International Finance Corporation (IFC) menerbitkan surat utang untuk Indonesia senilai US$134 juta, setara Rp2 triliun.
IFC yang merupakan anggota kelompok Bank Dunia, menerbitkan surat utang berwawasan lingkungan atau Green Komodo Bond berdenominasi rupiah. Dari penerbitan obligasi di pasar internasional itu, IFC memperoleh dana segar sebesar US$134 juta.
Penerbitan Komodo Bond ini merupakan yang pertama kalinya dilakukan oleh bank pembangunan multilateral. Dana yang diserap akan disalurkan untuk investasi proyek-proyek terkait perubahan iklim di Indonesia.
Wakil Presiden IFC untuk Asia dan Pasifik Nena Stoilijkovic mengatakan, minat yang kuat dari investor internasional adalah bukti meningkatnya ketertarikan akan investasi yang bertanggung jawab sosial di Indonesia.
"Obligasi hijau berjangka lima tahun yang akan didaftarkan ke Bursa Efek London dan Bursa Efek Singapura ini akan mendukung pasar mata uang lokal di Indonesia dan mendanai obligasi berwawasan lingkungan pertama yang diterbitkan di Indonesia oleh klien IFC, yaitu Bank OCBC NISP," kata Nena dalam keterangan resmi yang diterima Alinea.id, Senin (8/10).
Penerbitan Komodo Bond ini sekaligus menegaskan komitmen IFC untuk mendukung Indonesia dalam mencapai pertumbuhan ekonomi berkelanjutan yang ramah lingkungan.
"Obligasi ini memungkinkan kami untuk memobilisasi pendanaan internasional ke dalam proyek-proyek ramah iklim di Indonesia. Kami bermaksud untuk mereplikasi dan meningkatkan skala dari model ini guna mengatasi tantangan iklim negara ini," jelasnya.
Wakil Presiden dan Bendahara IFC Jingdong Hua menuturkan Green Komodo Bond yang pertama kali diterbitkan dalam mata uang rupiah ini ialah tonggak penting bagi IFC dan bagi Indonesia.
"Penerbitan obligasi ini juga membantu sektor swasta mengelola risiko valuta asing melalui pembiayaan dengan mata uang lokal, sekaligus menumbuhkan bisnis yang cerdas iklim," ujar Jingdong Hua.

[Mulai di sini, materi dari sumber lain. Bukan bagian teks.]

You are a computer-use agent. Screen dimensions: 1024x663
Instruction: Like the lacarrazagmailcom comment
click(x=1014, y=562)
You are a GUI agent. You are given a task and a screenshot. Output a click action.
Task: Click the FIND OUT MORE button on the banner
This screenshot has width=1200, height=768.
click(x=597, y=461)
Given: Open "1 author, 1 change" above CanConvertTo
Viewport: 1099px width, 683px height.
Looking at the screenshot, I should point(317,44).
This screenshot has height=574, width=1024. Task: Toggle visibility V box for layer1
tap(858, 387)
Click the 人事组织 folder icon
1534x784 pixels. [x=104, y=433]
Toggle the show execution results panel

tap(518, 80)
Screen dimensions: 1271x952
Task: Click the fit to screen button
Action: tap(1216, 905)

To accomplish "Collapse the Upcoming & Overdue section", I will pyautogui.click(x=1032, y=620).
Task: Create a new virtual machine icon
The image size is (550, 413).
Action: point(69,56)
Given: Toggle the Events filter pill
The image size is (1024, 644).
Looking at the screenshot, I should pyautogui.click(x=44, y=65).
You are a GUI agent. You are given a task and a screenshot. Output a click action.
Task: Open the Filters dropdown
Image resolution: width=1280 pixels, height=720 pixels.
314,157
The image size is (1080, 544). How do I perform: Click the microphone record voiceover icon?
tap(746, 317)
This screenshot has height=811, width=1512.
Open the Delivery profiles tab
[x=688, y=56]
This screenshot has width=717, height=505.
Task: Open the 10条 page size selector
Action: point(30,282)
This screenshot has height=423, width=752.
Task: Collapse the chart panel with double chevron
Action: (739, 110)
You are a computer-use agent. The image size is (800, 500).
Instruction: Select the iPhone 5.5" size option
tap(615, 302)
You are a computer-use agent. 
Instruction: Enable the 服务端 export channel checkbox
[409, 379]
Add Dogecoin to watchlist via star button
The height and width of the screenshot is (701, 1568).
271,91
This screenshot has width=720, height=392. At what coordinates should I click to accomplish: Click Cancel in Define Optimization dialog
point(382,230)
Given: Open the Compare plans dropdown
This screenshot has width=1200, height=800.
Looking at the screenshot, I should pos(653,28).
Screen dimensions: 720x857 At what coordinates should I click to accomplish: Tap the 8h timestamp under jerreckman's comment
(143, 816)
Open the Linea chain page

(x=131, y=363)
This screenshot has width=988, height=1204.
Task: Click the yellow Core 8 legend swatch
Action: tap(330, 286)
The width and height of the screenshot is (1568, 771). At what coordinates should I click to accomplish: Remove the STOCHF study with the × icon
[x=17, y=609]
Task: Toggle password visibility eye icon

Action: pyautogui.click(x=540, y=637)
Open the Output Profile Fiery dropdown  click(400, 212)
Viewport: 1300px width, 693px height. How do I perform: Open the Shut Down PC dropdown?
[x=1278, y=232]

Sementara Kepala SSA DCM J.P Morgan John Lee Tin mengklaim bahwa investor bereaksi positif terhadap transaksi Komodo Bond rupiah perdana ini. Hal itu terbukti dari permintaan yang lebih besar dari yang ditargetkan. Mengingat tingkat volatilitas di pasar negara berkembang, kelebihan permintaan dianggap keberhasilan.
"Selain itu, IFC memperluas cakupan investor dari obligasi hijau menggunakannya sebagai peluang untuk menambah denominasi mata uang baru. Dengan demikian, menambah basis investor baru, untuk upaya kesadaran iklim penerbit obligasi," pungkasnya.